Bring Your Own NetworkPolicy
Restricting the Kafka listener with Strimzi networkPolicyPeers works, but it also introduces another layer of policy management that may not always be desirable.
Instead, we can allow Strimzi to generate its listener policy while making it effectively match no real workloads. This keeps the listener closed by default and lets us explicitly manage access using our own network policies.
One simple way to do this is to configure the listener peers so they match a namespace that does not exist.
listeners:
- name: plain
port: 9092
type: internal
tls: false
networkPolicyPeers:
- namespaceSelector:
matchLabels:
kubernetes.io/metadata.name: neverusedns
With this configuration, the Strimzi-generated NetworkPolicy no longer matches real client pods. The Kafka listener is effectively closed to normal workloads.
From there, we can explicitly allow the intended clients using a Cilium network policy.
apiVersion: cilium.io/v2
kind: CiliumNetworkPolicy
metadata:
name: kafka-worker-only
namespace: platform-data
spec:
endpointSelector:
matchLabels:
k8s:app.kubernetes.io/instance: demo
k8s:io.kubernetes.pod.namespace: platform-data
ingress:
- fromEndpoints:
- matchLabels:
k8s:app: payments-worker
k8s:io.kubernetes.pod.namespace: payments
toPorts:
- ports:
- port: "9092"
protocol: TCP
This policy selects the Kafka broker pods in the platform-data namespace and allows inbound traffic to port 9092 only from pods labeled app=payments-worker in the payments namespace.
Wrap Up
This exercise originally started while experimenting with a Kafka-aware Cilium feature that is now being deprecated. While that path turned out to be a dead end, it ended up being a useful way to explore how network policy actually behaves in a real Kubernetes use case.
What the experiment ultimately showed is that network policy is very good at shrinking the trust boundary, but it cannot eliminate trust entirely.
In our case we moved through three stages:
Default Kubernetes networking where any pod could reach Kafka
Restricting listener access with Strimzi
networkPolicyPeersExplicitly allowing only the required workload using a Cilium policy for ease of management
Each step reduced the blast radius. Instead of trusting the entire cluster, we narrowed the boundary to a specific application, and finally to a specific workload.
But some trust still remains. If both a producer and consumer legitimately need to reach Kafka, the network layer alone cannot perfectly distinguish their roles.
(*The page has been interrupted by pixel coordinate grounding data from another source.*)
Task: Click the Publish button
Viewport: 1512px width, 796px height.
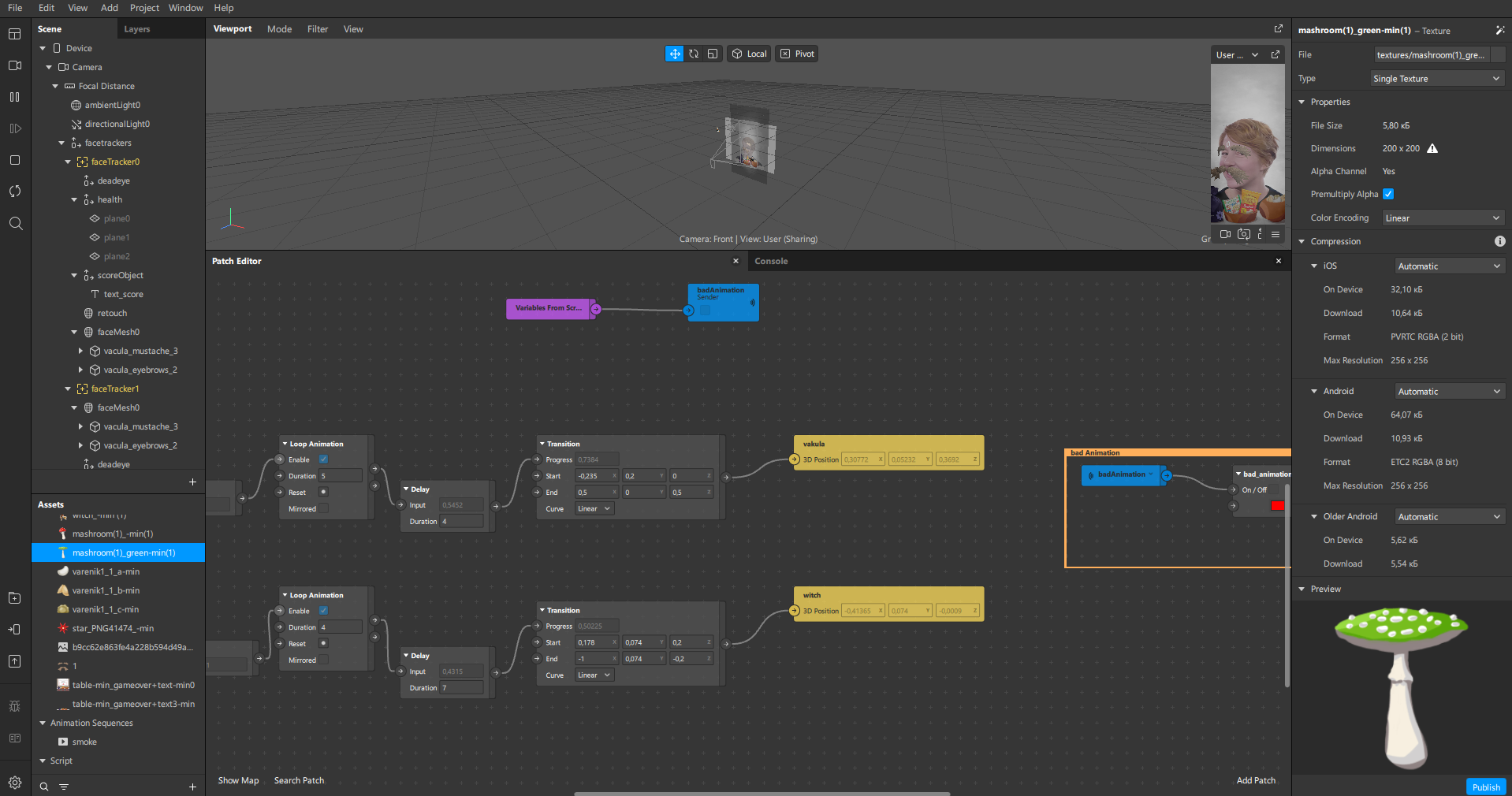Action: [x=1485, y=787]
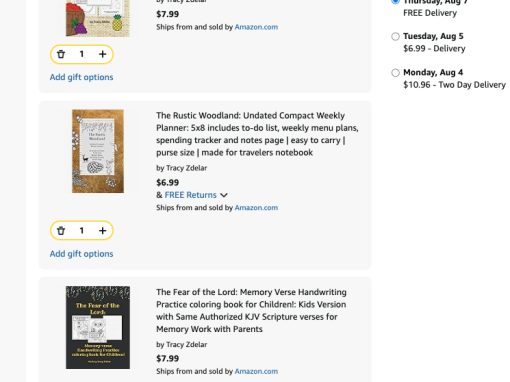Open The Fear of the Lord cover thumbnail

pyautogui.click(x=98, y=327)
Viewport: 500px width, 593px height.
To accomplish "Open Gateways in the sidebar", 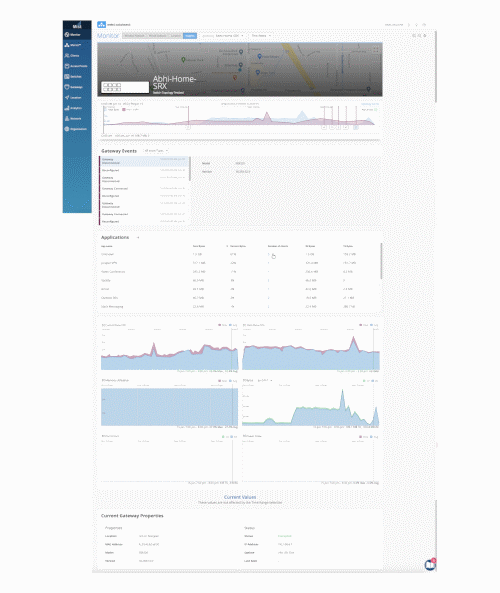I will coord(77,87).
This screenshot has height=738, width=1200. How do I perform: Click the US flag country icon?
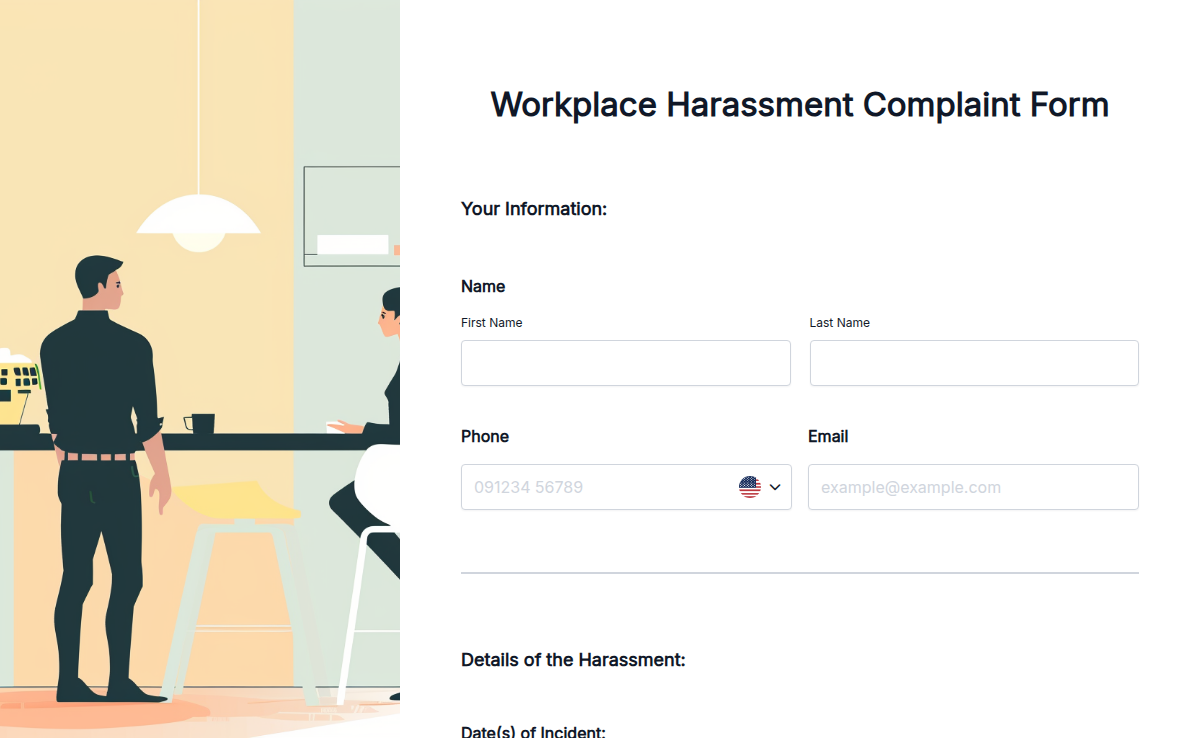click(750, 487)
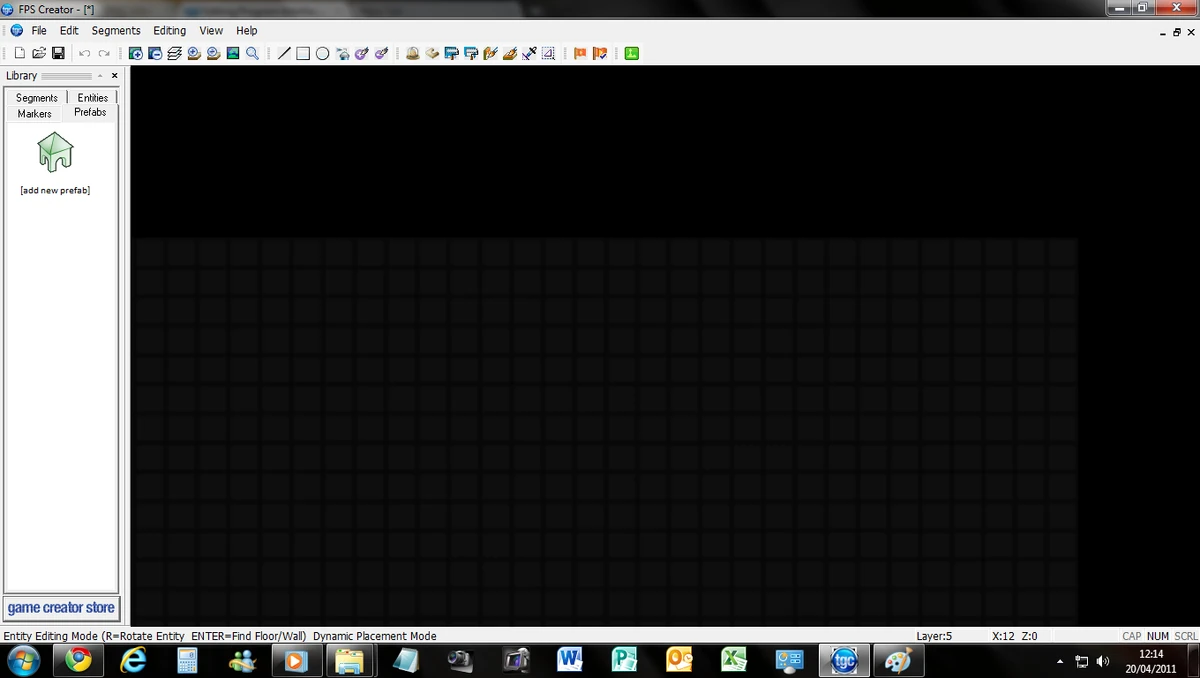Select the ellipse shape tool
Image resolution: width=1200 pixels, height=678 pixels.
point(321,53)

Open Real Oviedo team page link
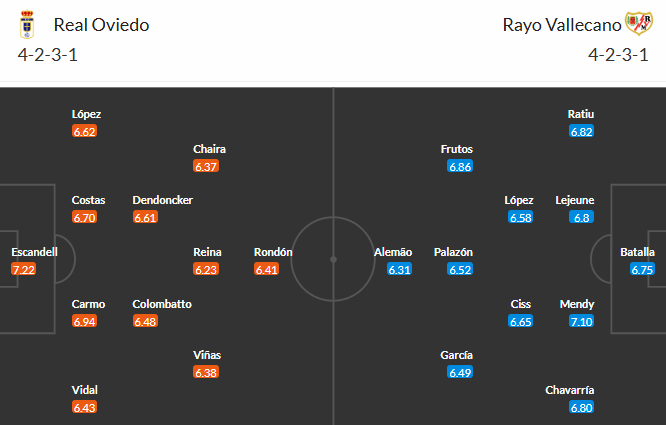tap(101, 25)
At some point the system must trust that the service behaves the way the architecture intends.
Security controls rarely eliminate trust boundaries, but they do make them smaller and more explicit.
In this example, the goal was not to achieve perfect isolation. It was to turn a flat cluster network where any pod could read Kafka into a system where only the workloads that should talk to Kafka can reach it at all.